Le discours d'Olaf Scholz sonne le début de la campagne électorale européenne

Alors que le discours du chancelier allemand Olaf Scholz devant le Parlement européen aurait pu être l’un des événements les plus mémorables de son mandat, nous avons eu droit à un débat sur le manque d’ambition du gouvernement allemand. C'est donc officiel : les élections européennes a commencé.

EURACTIV Allemagne
EU Parliament plenary session
Le chancelier allemand Olaf Scholz s'exprime lors du débat "This is Europe" au Parlement européen à Strasbourg, France, le 9 mai 2023. [EPA-EFE/JULIEN WARNAND]

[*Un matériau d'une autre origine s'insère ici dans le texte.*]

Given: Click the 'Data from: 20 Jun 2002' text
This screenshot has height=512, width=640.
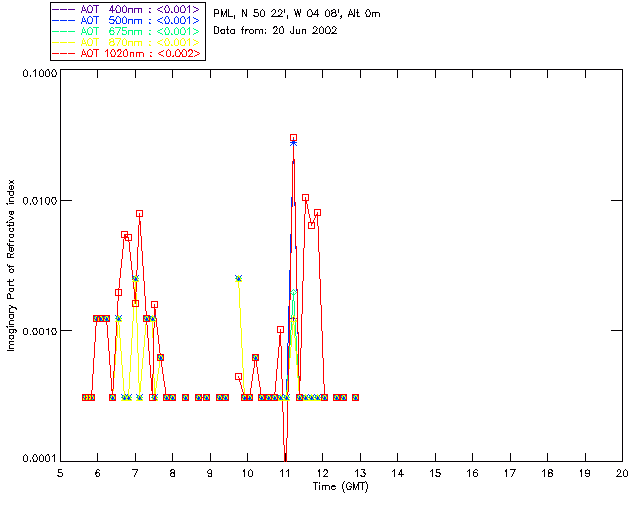Looking at the screenshot, I should tap(275, 31).
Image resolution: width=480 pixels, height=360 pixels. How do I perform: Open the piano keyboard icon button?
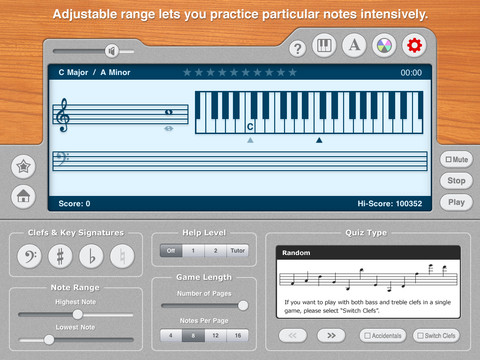click(x=324, y=46)
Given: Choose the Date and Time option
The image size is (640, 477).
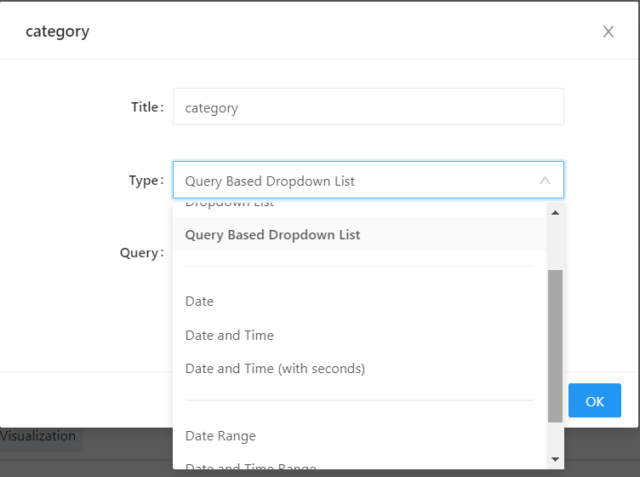Looking at the screenshot, I should pos(360,335).

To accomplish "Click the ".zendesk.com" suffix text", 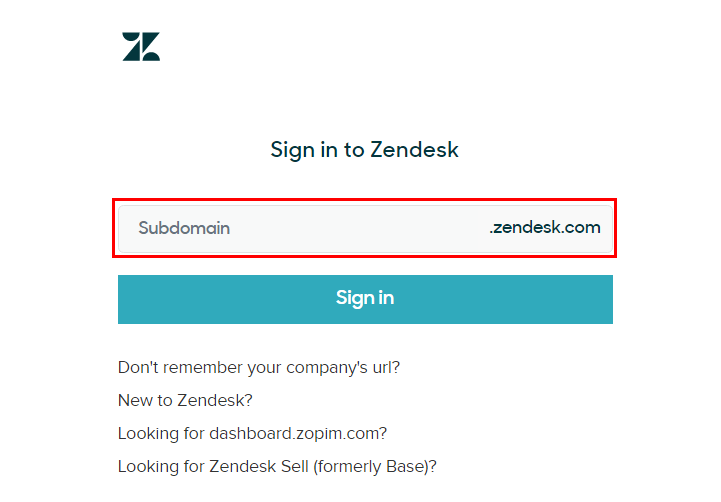I will 545,227.
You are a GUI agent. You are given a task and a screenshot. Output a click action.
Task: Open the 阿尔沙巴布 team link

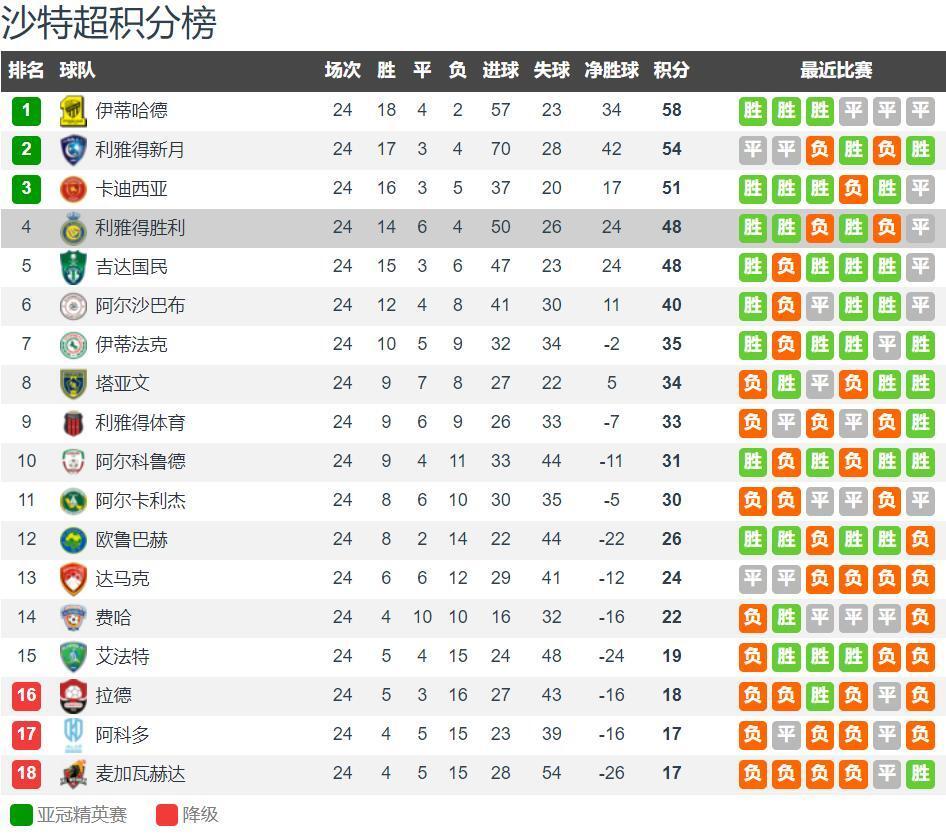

Alors que le discours du chancelier allemand Olaf Scholz devant le Parlement européen aurait pu être l’un des événements les plus mémorables de son mandat, nous avons eu droit à un débat houleux sur le manque d’ambition du gouvernement allemand. C’est donc officiel : les élections européennes a commencé.

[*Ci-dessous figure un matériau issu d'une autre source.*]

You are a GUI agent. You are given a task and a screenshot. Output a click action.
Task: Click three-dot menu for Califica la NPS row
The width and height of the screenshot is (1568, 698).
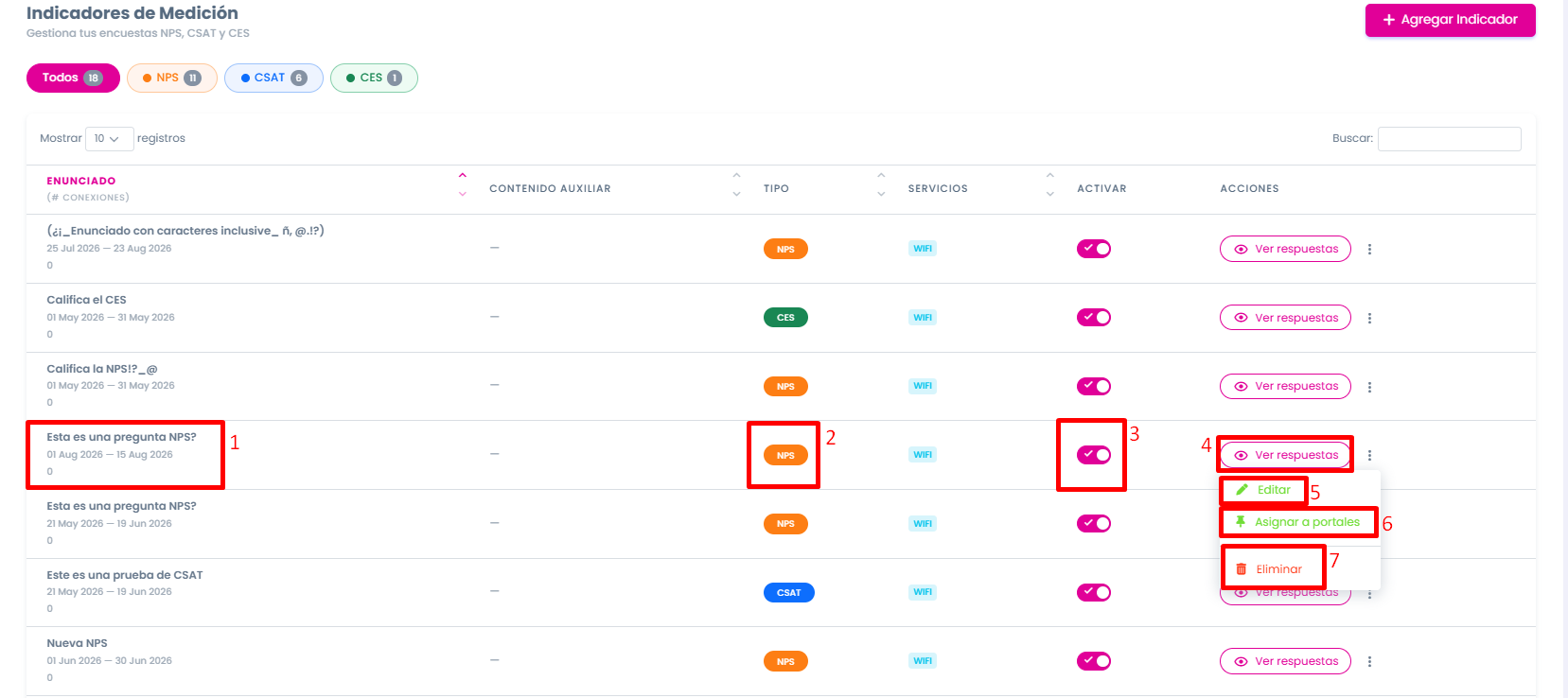1369,387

Il est probable que M. Scholz ait imaginé son apparition au Parlement européen mardi (9 mai) de manière très différente : des applaudissements frénétiques et une foule de législateurs enthousiastes qui le félicitaient pour son programme de réformes. C’est exactement la réaction qu’a eu son collègue Emmanuel Macron lors de son premier discours à Strasbourg en 2018.

Mais au lieu de cela, M. Scholz a reçu une cascade d’attaques et d’allégations de la part de presque toutes les factions politiques, à l’exception de la sienne, les socialistes européens.

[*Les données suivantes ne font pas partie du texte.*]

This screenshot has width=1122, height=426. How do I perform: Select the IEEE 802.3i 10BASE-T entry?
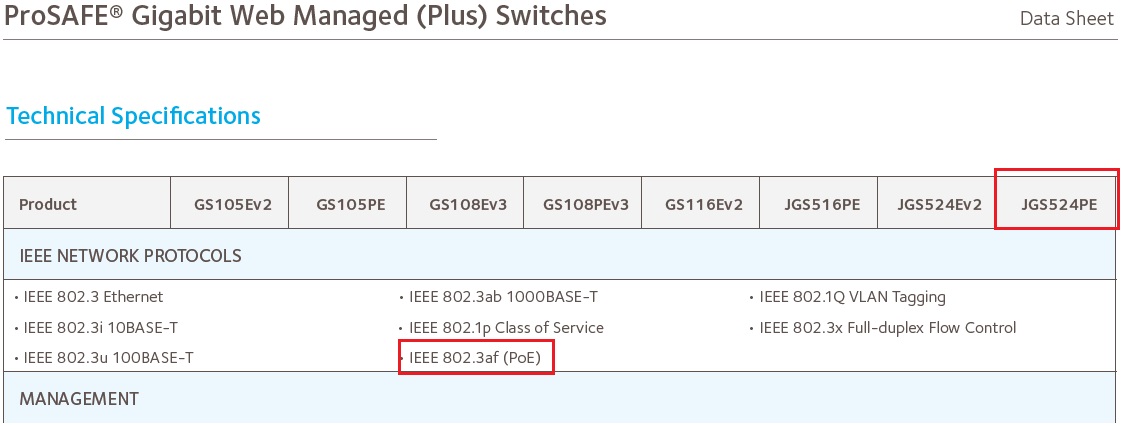[x=101, y=328]
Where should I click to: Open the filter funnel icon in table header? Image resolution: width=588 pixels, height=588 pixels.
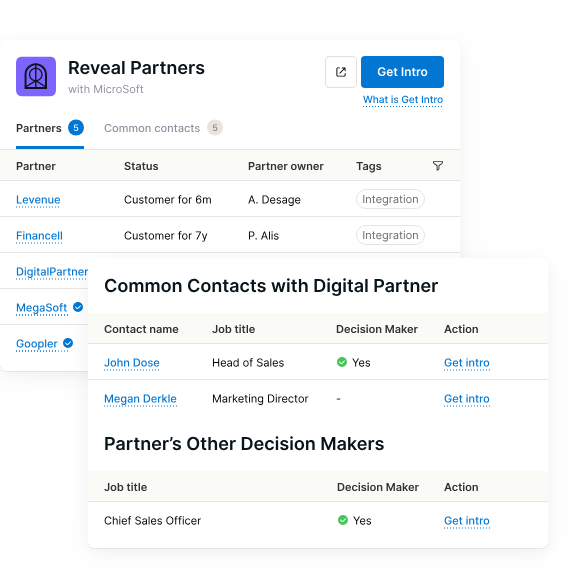pos(438,166)
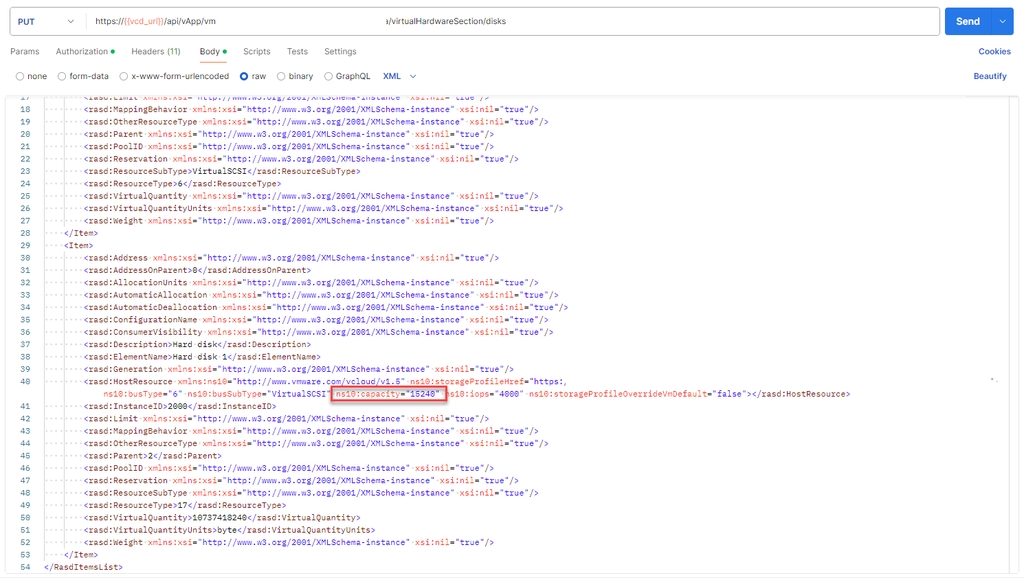Open the XML format dropdown
Viewport: 1024px width, 578px height.
400,76
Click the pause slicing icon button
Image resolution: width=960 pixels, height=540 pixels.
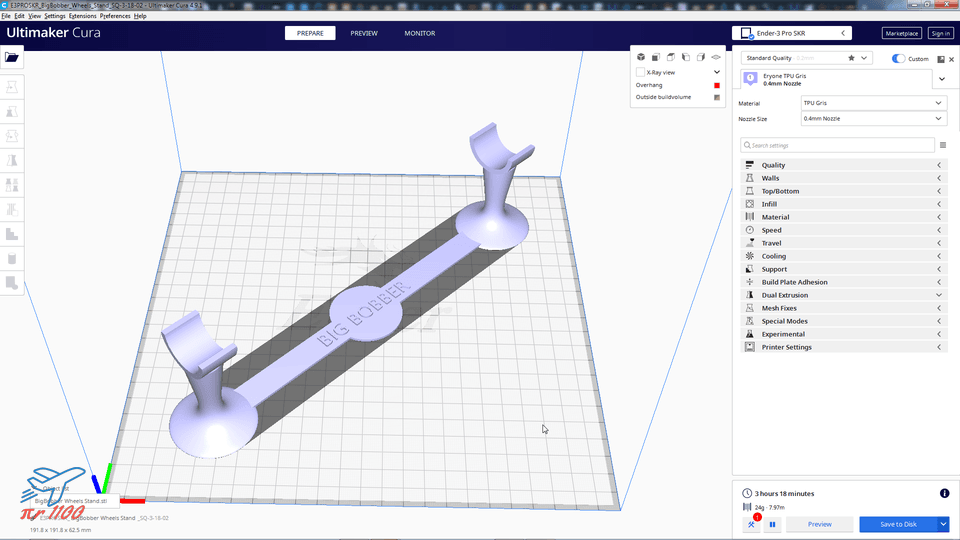[x=773, y=524]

Bien qu’il ait tenté de présenter le Parlement européen comme « une force motrice et un allié », les réponses n’ont pas été tout à fait aussi touchantes.

« Nous n’avons plus besoin de discours d’ouverture. Nous avons maintenant besoin de courage pour mener l’Europe vers l’avenir », a déclaré le chef du Parti populaire européen (PPE), Manfred Weber, à propos de M. Scholz.

Les Verts, qui forment une coalition avec le Parti social-démocrate (SPD) de M. Scholz en Allemagne, ont été encore plus clair : « l’image d’une chancelière qui tient ses promesses s’est malheureusement estompée ces derniers mois ». Terry Reintke, coprésidente des Verts européens.

« Je suis ici, Monsieur le Chancelier, parce que je veux faire appel à vous. Je veux faire appel à vous parce que je veux vous voir vous battre pour l’Europe. Parce que nous avons besoin d’un chancelier allemand qui pense européen et qui montre la voie », a-t-elle ajouté.

Même la réponse de Renew Europe, le parti auquel appartient le prétendu ami de M. Scholz, M. Macron, n’a pas été aussi amicale que ce à quoi beaucoup se seraient attendus. Si Stéphane Séjourné, ancien conseiller de Macron et chef du groupe Renew, a fait l’éloge du gouvernement allemand, c’est parce qu’il s’agit de « politiques qui viennent du Parti libéral-démocrate (FDP) », le partenaire libéral de M. Scholz au sein de la coalition.

Le discours de M. Scholz n’a pas réellement ajouté beaucoup de saveur au débat sur la réforme de l’UE. Il s’agit plutôt d’une réitération de positions déjà connues. Toutefois, il semble avoir donné le coup d’envoi de la campagne pour les élections européennes qui auront lieu dans un an exactement, en mai 2024.